En 1830, Galois (à l’âge de 18 ans) a soumis à l’Académie des sciences de Paris un mémoire sur sa théorie de la solvabilité par les radicaux ; Le mémoire de Galois est finalement rejeté en 1831 car il est trop sommaire et parce qu’il donne une condition en termes de racines de l’équation au lieu de ses coefficients. Galois meurt ensuite dans un duel en 1832, et son article, « Mémoire sur les conditions de résolubilité des équations par radicaux », reste inédit jusqu’en 1846, date à laquelle il est publié par Joseph Liouville, accompagné de certaines de ses propres explications. Avant cette publication, Liouville avait annoncé le résultat de Galois à l’Académie dans un discours prononcé le 4 juillet 1843. Selon Allan Clark, la caractérisation de Galois « supplante de façon spectaculaire le travail d’Abel et de Ruffini. »

SuccèsModification

La théorie de Galois était notoirement difficile à comprendre pour ses contemporains, surtout au niveau où ils pouvaient la développer. Par exemple, dans son commentaire de 1846, Liouville a complètement manqué le noyau de la théorie des groupes de la méthode de Galois. Joseph Alfred Serret, qui a assisté à certaines des conférences de Liouville, a inclus la théorie de Galois dans son manuel Cours d’algèbre supérieure de 1866 (troisième édition). L’élève de Serret, Camille Jordan, a eu une compréhension encore meilleure reflétée dans son livre de 1870 Traité des substitutions et des équations algébriques. En dehors de la France, la théorie de Galois est restée plus obscure pendant une plus longue période. En Grande-Bretagne, Cayley n’a pas réussi à en saisir la profondeur et les manuels d’algèbre britanniques populaires n’ont même pas mentionné la théorie de Galois jusqu’à bien après le début du siècle. En Allemagne, les écrits de Kronecker se concentraient davantage sur le résultat d’Abel.
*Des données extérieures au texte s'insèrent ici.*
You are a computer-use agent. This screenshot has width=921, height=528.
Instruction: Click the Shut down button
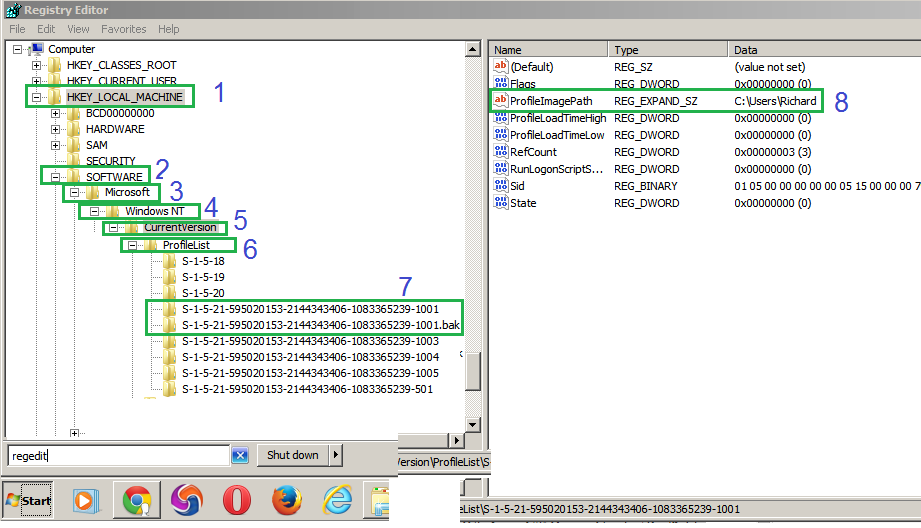click(293, 455)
Dedekind a peu écrit sur la théorie de Galois, mais a donné une conférence à ce sujet à Göttingen en 1858, montrant une très bonne compréhension. Les livres d’Eugen Netto dans les années 1880, basés sur le Traité de Jordan, ont rendu la théorie de Galois accessible à un public allemand et américain plus large, tout comme le manuel d’algèbre de Heinrich Martin Weber en 1895.